** Begin **

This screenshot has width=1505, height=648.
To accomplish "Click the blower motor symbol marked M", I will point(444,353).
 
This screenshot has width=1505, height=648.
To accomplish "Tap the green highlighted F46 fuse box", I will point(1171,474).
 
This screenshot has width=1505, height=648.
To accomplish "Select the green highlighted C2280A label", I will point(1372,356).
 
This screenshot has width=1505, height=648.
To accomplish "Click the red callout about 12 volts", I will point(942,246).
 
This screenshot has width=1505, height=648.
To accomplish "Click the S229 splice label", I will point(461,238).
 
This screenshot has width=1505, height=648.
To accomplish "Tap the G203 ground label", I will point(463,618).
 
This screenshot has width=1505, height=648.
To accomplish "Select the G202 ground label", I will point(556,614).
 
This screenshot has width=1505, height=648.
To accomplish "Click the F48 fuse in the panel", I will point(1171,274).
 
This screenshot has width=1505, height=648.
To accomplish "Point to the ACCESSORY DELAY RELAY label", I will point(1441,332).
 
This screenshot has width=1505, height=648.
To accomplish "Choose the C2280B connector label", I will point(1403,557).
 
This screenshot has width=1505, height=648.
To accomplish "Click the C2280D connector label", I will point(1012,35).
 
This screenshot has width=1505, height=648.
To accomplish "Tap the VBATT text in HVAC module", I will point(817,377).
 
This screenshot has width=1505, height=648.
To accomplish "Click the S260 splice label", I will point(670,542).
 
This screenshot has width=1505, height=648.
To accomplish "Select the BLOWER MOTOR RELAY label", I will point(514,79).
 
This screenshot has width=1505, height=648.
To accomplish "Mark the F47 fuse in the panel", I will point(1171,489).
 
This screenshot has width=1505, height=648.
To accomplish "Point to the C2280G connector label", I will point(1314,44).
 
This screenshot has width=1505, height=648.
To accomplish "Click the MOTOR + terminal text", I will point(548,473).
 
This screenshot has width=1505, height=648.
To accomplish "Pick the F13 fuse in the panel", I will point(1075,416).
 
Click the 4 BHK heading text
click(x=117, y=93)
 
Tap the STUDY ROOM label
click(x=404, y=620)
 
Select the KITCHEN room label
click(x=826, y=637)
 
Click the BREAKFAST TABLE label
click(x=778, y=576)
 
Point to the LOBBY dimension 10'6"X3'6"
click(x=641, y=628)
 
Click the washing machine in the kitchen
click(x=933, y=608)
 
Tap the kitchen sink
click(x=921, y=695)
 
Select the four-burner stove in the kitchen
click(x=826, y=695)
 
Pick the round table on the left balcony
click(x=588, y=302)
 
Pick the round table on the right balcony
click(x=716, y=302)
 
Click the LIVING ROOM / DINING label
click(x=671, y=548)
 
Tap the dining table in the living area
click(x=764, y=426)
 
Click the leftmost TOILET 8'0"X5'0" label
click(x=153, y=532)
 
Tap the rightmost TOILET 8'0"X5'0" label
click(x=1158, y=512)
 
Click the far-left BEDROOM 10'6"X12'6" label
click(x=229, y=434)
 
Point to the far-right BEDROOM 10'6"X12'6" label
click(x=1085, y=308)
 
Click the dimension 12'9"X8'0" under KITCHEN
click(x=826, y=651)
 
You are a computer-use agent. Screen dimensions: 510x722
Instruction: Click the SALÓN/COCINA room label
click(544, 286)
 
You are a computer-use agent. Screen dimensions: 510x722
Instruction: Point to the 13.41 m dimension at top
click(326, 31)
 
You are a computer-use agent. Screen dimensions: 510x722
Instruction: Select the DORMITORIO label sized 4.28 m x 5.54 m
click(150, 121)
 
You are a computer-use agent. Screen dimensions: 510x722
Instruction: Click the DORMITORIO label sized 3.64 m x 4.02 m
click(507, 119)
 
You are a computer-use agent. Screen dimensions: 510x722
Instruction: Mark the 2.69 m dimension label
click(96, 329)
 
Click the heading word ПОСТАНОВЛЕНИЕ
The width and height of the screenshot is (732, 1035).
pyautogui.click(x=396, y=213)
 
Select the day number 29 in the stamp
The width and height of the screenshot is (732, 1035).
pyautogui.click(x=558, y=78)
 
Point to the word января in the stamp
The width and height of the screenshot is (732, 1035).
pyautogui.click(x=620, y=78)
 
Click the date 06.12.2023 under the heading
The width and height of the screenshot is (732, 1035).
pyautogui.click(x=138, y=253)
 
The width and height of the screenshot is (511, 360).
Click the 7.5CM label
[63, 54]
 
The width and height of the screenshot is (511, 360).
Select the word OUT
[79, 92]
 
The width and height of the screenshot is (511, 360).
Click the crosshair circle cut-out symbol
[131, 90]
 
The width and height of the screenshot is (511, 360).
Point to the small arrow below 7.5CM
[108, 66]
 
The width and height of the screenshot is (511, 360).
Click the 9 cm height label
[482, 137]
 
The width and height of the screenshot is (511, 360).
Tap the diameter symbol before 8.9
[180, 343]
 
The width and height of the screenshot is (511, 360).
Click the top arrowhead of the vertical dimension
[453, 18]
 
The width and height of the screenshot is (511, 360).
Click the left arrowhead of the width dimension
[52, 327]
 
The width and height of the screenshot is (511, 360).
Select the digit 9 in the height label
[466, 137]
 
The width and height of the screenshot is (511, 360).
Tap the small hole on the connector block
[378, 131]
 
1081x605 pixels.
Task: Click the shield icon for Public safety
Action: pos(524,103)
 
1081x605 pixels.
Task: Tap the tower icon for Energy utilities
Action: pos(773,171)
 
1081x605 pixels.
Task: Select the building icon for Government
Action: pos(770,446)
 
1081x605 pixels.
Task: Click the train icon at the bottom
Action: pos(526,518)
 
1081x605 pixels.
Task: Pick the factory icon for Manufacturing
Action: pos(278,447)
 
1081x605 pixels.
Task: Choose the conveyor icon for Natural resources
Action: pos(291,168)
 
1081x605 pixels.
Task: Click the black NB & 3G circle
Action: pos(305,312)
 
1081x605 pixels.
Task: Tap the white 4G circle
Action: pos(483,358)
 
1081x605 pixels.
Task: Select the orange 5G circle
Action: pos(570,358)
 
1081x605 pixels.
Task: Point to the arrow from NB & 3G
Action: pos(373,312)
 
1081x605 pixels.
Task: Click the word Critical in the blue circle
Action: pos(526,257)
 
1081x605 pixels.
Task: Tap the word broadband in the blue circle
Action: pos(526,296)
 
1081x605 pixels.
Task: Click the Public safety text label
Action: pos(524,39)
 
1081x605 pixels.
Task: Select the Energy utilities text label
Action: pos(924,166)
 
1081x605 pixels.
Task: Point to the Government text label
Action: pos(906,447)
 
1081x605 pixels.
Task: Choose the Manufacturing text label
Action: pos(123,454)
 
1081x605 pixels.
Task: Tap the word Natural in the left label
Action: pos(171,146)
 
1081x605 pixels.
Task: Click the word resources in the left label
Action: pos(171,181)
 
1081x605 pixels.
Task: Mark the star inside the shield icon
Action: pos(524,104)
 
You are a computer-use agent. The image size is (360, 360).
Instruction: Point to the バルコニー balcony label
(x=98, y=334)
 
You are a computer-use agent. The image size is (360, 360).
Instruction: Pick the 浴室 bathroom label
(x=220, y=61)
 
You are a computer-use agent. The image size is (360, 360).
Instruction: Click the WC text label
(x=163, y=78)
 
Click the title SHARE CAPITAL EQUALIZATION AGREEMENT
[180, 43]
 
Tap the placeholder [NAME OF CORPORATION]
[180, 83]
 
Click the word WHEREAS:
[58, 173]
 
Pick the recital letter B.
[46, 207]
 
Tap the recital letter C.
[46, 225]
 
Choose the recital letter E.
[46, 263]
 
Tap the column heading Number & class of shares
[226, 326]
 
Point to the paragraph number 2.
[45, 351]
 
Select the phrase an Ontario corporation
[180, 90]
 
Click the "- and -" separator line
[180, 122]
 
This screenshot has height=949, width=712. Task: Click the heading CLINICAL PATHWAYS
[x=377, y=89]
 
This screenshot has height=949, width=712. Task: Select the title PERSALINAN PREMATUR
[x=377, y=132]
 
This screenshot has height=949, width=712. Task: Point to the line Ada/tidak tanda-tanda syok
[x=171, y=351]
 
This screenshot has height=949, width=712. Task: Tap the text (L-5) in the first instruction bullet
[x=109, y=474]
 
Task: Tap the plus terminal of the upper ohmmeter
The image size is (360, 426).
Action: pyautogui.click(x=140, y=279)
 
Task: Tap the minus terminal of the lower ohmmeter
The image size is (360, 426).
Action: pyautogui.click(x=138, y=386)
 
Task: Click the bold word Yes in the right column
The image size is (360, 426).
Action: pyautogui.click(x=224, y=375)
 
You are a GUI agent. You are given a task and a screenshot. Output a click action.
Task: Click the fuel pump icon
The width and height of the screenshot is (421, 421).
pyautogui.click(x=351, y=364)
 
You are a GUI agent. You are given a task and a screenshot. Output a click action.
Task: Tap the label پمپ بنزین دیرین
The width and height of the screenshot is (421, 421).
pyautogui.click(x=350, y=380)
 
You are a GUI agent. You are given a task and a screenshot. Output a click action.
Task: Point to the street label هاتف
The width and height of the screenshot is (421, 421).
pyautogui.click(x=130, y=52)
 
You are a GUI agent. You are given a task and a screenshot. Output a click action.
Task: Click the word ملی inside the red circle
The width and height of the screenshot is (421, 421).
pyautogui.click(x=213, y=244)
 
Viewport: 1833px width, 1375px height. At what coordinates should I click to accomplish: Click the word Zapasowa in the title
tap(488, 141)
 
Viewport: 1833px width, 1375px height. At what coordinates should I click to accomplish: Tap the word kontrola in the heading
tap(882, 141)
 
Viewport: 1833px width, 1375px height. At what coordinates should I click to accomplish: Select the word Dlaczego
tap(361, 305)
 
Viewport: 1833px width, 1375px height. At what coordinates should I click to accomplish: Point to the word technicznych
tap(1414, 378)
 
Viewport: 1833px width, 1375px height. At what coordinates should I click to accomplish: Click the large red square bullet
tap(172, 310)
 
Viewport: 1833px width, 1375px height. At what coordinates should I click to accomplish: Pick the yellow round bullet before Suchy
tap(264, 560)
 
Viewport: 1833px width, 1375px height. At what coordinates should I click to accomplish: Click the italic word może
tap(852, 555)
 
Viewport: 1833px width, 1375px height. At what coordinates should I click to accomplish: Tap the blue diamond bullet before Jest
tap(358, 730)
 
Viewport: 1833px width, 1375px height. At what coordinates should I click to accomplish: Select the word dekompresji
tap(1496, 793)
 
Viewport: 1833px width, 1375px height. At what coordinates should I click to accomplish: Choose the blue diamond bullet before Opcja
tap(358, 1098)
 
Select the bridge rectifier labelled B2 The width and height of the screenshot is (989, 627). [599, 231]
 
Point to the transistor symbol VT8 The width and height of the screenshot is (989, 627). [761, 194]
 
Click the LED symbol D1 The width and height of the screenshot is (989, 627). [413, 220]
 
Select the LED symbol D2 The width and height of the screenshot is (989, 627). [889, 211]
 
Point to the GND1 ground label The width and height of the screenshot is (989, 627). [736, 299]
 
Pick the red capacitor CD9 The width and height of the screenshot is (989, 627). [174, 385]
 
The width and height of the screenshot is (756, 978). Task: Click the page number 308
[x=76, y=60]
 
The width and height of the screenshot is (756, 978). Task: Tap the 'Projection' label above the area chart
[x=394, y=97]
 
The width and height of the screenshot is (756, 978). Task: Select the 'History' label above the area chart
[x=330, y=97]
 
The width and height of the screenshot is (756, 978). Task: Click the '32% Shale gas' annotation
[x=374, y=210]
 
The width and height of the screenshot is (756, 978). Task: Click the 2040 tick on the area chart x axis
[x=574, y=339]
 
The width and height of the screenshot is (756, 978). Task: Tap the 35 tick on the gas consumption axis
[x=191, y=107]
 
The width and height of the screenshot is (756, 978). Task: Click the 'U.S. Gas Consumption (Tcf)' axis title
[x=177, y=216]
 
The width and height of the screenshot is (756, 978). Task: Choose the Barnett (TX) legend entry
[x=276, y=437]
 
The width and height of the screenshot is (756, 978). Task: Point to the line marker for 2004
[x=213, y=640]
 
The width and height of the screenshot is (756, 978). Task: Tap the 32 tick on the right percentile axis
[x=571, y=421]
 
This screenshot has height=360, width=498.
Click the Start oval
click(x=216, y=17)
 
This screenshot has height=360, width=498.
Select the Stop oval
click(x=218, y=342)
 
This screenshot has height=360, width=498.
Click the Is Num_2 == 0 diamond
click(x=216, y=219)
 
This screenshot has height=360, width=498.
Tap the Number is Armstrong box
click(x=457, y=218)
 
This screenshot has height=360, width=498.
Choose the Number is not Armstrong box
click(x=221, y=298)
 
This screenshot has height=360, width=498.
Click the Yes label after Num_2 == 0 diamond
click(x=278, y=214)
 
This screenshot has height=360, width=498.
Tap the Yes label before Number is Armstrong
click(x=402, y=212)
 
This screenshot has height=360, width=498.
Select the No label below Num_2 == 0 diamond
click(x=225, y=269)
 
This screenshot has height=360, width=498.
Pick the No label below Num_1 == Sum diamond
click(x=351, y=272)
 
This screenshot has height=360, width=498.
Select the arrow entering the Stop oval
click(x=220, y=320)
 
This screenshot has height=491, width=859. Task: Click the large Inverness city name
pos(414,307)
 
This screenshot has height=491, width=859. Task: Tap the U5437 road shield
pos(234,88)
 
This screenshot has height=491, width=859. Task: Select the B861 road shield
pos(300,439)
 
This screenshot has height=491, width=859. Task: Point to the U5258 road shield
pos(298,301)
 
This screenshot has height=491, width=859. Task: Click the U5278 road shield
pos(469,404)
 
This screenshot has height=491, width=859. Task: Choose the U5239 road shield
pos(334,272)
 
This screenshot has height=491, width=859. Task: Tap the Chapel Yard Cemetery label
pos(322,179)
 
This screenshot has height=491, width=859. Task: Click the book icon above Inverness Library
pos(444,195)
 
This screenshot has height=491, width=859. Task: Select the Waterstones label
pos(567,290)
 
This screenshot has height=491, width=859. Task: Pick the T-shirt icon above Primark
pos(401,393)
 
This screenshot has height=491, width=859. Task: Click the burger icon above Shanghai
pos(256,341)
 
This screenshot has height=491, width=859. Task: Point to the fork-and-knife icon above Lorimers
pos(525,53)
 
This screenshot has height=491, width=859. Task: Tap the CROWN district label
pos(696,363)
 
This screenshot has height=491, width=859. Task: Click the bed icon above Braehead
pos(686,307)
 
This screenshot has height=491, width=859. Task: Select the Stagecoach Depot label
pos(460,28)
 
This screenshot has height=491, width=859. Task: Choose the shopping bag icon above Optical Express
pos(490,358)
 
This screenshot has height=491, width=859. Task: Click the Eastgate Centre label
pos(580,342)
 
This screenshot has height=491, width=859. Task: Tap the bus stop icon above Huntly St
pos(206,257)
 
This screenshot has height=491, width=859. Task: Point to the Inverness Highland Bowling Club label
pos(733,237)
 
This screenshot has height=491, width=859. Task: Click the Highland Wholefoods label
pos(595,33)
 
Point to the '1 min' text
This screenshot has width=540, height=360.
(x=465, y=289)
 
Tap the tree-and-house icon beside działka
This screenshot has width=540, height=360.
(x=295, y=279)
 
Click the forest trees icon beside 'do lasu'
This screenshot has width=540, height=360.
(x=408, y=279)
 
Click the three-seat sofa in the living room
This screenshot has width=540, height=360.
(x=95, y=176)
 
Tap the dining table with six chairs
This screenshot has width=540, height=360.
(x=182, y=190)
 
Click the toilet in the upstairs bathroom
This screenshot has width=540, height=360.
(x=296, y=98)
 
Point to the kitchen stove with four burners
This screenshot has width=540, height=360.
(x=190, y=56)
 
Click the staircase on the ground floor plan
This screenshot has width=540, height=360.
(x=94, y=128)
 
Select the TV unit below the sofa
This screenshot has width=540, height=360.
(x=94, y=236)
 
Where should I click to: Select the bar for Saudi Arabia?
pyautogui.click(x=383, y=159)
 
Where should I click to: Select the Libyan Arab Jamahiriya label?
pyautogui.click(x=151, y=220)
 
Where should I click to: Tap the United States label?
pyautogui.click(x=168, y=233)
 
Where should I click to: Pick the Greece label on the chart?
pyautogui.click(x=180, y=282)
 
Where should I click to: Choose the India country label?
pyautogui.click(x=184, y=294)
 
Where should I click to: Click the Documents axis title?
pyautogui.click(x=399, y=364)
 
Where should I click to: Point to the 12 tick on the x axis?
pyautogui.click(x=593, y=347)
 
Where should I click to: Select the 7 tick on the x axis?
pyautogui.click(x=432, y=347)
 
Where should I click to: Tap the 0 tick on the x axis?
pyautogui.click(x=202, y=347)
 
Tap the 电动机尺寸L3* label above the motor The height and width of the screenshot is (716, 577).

** End **

## The problem
Reproduce the records above verbatim, from the line that contains "This screenshot has height=491, width=859. Task: Click the U5278" through the line that contains "pos(334,272)", including both of those lines.

## Correct answer
This screenshot has height=491, width=859. Task: Click the U5278 road shield
pos(469,404)
 
This screenshot has height=491, width=859. Task: Choose the U5239 road shield
pos(334,272)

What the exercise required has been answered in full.